(Guardiano del genoma-Immagine: lo sfondo dell’illustrazione è una fotografia scattata con il microscopio elettronico che mostra molecole di DNA decorate con molecole MutS, che scansionano il DNA per errori. La parte inferiore mostra le strutture MutS nelle diverse fasi del processo di riparazione risolto in questo studio. / CNIO).
Gli scienziati del Genomic Integrity and Structural Biology Group, guidati da Rafael Fernández-Leiro presso il Centro nazionale spagnolo di ricerca sul cancro (CNIO), hanno scoperto come alcune proteine assicurano la riparazione degli errori introdotti nel DNA durante la sua replicazione.
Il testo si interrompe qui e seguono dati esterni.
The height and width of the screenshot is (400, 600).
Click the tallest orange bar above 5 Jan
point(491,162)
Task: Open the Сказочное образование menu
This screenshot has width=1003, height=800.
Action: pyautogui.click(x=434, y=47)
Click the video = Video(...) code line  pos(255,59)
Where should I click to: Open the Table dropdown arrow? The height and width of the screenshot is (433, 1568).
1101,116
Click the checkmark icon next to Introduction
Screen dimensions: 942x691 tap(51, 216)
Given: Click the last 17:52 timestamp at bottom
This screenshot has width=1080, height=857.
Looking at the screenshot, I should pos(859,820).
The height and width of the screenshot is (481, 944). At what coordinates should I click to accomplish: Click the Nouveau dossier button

Usando la microscopia crioelettronica, hanno visualizzato la proteina MutS, nota anche come “guardiana del nostro genoma”. Ciò ha permesso loro di descrivere come questa singola proteina è in grado di coordinare il processo essenziale di riparazione del DNA dall’inizio alla fine.
Lo studio è stato condotto in collaborazione con Meindert Lamers del Leiden University Medical Center (LUMC, Paesi Bassi) e Titia Sixma del Netherlands Cancer Institute e dell’Oncode Institute. I loro risultati sono stati pubblicati su Nature Structural & Molecular Biology.
Una delle fasi della divisione cellulare è la replicazione del DNA, durante la quale la DNA polimerasi duplica le informazioni genetiche della cellula in modo che possa essere trasferita alla cellula figlia. Sebbene questo sia un processo molto preciso, a volte si verificano degli errori. È essenziale che questi errori vengano riparati, poiché altrimenti potrebbero portare allo sviluppo di tumori.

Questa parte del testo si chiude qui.